- [What you are asked to do]
How many of the lines below contain the word "Viewport"? Reply with the number alone.

- [Data for processing]
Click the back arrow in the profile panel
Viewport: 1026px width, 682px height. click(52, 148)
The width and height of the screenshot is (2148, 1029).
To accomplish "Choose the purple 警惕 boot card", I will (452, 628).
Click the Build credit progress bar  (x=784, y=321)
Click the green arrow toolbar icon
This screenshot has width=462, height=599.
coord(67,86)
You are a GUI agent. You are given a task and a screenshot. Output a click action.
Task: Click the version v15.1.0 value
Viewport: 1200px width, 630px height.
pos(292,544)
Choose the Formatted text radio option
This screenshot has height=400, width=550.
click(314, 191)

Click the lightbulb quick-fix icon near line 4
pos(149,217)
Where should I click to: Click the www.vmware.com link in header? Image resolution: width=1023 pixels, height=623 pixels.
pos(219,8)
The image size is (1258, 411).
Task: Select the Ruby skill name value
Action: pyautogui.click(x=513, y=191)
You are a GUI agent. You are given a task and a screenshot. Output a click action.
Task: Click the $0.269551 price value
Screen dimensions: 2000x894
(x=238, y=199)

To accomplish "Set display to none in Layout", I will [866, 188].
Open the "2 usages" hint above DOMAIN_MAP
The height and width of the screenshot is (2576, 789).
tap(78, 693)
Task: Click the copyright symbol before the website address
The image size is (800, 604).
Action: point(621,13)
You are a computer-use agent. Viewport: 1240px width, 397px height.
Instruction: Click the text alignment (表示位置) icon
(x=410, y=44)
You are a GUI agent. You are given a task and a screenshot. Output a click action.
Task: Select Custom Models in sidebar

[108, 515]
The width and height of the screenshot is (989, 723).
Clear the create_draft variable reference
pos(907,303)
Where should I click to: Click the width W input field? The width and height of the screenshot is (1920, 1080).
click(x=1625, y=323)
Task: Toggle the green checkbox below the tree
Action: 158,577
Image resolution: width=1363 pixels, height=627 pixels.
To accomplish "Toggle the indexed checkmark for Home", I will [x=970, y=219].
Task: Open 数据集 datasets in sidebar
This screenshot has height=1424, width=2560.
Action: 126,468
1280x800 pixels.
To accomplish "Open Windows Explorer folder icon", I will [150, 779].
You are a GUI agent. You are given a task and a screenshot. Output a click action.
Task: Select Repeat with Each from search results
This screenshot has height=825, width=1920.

- [Solution]
3